I read this morning that Pat Schroeder, longtime United States Representative from Colorado, passed away Monday night at age 82, due to complications from a stroke.
I didn’t follow her life and career that closely, but I heard her name in the news several times over the years, and I knew she was someone significant in Congress.
To remind myself how significant, I read her obituary in the New York Times. I highly recommend you read it as well. Or any obituary of her you can find.
It’s the story of a fighter. And a champion.
If you don’t bother reading it, here are just some highlights:
She was a Harvard Law School graduate, one of 15 women in a class of over 500.
Before serving in Congress, she worked for the National Labor Relations Board, volunteered as counsel for Planned Parenthood and taught at the University of Colorado and Regis College.
She served as a representative of Colorado in the US House for 24 years, first elected in 1972, then re-elected 11 more times.
She was largely responsible for the passage of the Family Medical Leave Act of 1993, the Pregnancy Discrimination Act in 1978, and laws regarding more equal treatment of women in education and the military.
She served on the House Armed Services Committee all her 24 years in Congress, where she crusaded for arms control and reducion of military spending, and worked to improve military benefits.
And she fought years of disrespect from her male colleagues in Congress. She began her career there as one of only 14 women in the House, and was sometimes dismissively called “Little Patsy.” When asked by one of them how she could serve while being a mother of two small children, she replied, “I have a brain and a uterus, and I use both.”
Rep. Nita Lowey, Democrat from New York, succeeded Rep. Schroeder as chair of the bipartisan congressional caucus on women’s issues, and had this to say about her predecessor:
“Pat Schroeder blazed the trail. Every woman in this house is walking in her footsteps.”

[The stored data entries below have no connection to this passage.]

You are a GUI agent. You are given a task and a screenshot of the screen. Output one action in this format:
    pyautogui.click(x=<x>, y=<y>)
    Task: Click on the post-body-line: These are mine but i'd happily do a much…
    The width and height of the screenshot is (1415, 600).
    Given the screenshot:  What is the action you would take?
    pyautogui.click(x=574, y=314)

Representative Pat Schroeder was a fearless, tireless example of a woman succeeding in a man’s world, but she knew when she retired there was still a long road ahead for women. She said at the time, “I think women still should never kid themselves that they’re going to come here and be part of the team.” (Source: LA Times)
Unfortunately, whatever progress may have happened in the intervening 29 years is still a long, long way from enough.
So here, in the middle of Women’s History Month, it’s incumbent upon us all to acknowledge the special place in that history occupied by Patricia Nell Schroeder.
And, more importantly, to carry on the work to which she so wholeheartedly dedicated herself.
Rest in peace, ma’am. Job well done.